Your task
Render the items from the start up to and including the line with "coordinates (88, 659)." as a two-column CSV headed input and output. Give one row per item, with its text and its answer each in a single quoted field and line breaks turned into spaces.

Top of Exercise data

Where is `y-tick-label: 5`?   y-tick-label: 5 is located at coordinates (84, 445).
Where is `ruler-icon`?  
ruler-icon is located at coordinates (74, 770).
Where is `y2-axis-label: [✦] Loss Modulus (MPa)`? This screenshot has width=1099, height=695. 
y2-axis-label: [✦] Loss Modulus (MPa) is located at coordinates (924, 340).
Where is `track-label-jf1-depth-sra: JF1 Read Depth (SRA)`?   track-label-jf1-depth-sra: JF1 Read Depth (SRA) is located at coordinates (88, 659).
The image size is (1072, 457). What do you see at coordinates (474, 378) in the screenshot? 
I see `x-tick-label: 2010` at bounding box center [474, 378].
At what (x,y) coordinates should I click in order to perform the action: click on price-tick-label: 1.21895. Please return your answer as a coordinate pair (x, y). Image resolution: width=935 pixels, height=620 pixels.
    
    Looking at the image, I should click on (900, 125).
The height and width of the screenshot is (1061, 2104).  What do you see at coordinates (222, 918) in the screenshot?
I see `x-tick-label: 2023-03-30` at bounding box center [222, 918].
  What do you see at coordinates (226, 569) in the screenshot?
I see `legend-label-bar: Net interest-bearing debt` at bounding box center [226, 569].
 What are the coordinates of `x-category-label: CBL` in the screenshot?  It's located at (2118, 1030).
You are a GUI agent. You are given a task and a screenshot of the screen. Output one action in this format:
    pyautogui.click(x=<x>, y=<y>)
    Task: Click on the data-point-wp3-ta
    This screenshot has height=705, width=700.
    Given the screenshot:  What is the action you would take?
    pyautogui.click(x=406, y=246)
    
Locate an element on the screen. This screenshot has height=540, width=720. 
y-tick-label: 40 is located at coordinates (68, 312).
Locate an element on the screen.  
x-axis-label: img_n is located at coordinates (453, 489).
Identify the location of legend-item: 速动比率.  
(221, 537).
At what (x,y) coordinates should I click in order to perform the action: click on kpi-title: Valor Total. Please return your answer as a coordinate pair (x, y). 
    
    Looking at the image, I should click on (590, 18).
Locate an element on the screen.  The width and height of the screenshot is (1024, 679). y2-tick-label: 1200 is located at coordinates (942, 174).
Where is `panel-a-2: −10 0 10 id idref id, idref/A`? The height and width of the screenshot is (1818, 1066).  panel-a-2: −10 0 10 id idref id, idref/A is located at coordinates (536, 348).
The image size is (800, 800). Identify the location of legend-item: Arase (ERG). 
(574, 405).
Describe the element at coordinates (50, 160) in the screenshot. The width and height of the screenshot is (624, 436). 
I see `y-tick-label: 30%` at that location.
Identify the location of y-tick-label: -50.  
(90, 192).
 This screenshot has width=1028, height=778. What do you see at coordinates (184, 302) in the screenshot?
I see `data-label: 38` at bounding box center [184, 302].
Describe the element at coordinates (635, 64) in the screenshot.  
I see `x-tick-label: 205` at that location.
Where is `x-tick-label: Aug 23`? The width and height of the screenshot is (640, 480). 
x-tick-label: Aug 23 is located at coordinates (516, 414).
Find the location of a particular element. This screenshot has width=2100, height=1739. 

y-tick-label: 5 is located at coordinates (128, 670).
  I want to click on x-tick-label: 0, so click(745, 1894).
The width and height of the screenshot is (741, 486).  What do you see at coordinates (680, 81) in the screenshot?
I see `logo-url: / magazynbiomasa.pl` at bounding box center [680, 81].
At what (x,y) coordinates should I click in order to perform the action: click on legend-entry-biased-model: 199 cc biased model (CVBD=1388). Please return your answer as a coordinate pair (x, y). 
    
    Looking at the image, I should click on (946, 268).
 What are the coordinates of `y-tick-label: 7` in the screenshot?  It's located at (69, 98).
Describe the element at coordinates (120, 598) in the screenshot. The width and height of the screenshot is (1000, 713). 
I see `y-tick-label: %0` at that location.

Bottom of Exercise data

Written solution
input,output
"Where is `y-tick-label: 5`?","y-tick-label: 5 is located at coordinates (84, 445)."
"Where is `ruler-icon`?","ruler-icon is located at coordinates (74, 770)."
"Where is `y2-axis-label: [✦] Loss Modulus (MPa)`? This screenshot has width=1099, height=695.","y2-axis-label: [✦] Loss Modulus (MPa) is located at coordinates (924, 340)."
"Where is `track-label-jf1-depth-sra: JF1 Read Depth (SRA)`?","track-label-jf1-depth-sra: JF1 Read Depth (SRA) is located at coordinates (88, 659)."